Employers are claiming their employees are “self –employed” to avoid paying them holiday pay, the minimum wage, employers’ National Insurance, sick pay and pension contributions.

An investigation by debt charity Citizens Advice found that some employers are convincing their staff to be self employed when they should actually have employee status.

Up to one in ten people who call themselves self-employed could have been wrongly given this status. This could cost the government up to £314m a year in lost tax and employer national insurance contributions.

If an employer sets the hours an employee works, requires the employee to use the businesses equipment or deducts tax from the workers pay, this could mean that an individual should be an employee rather than self-employed.
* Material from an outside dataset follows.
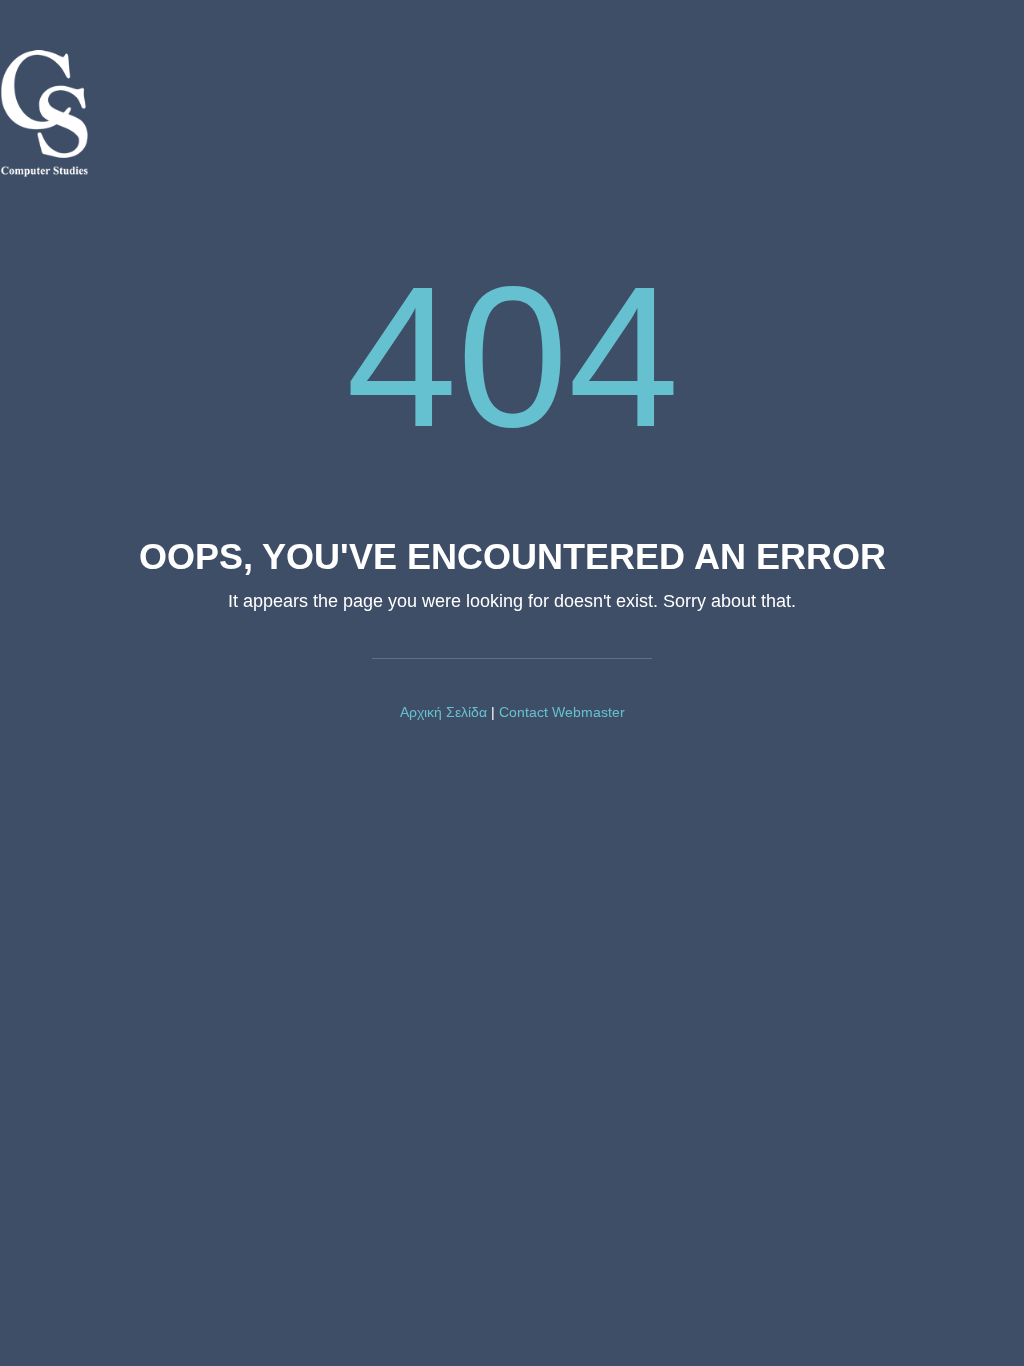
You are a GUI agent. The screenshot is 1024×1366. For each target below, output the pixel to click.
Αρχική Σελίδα (443, 712)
Citizens Advice has now called upon the Department for Business, Innovation and Skills to use the Government review into self-employment to address key issues, including clarity and consistency around the definition of self-employment.

Gillian Guy, chief executive of Citizens Advice, said:

“Working for yourself should be an empowering experience not an opportunity for rogue firms to siphon away benefits like sick and holiday pay.
“With our research finding two in three self-employed are happy with their work status, it is clear the majority are thriving in start-up Britain. But there are workers who are missing out on over a thousand pounds a year because they should legally be official employees.

“Not only does it cost workers, it also costs the Government through lost tax revenue and undermines businesses trying to do right by their employees. The Government’s review into self-employment is a welcome opportunity to look at how these workers can be more supported.”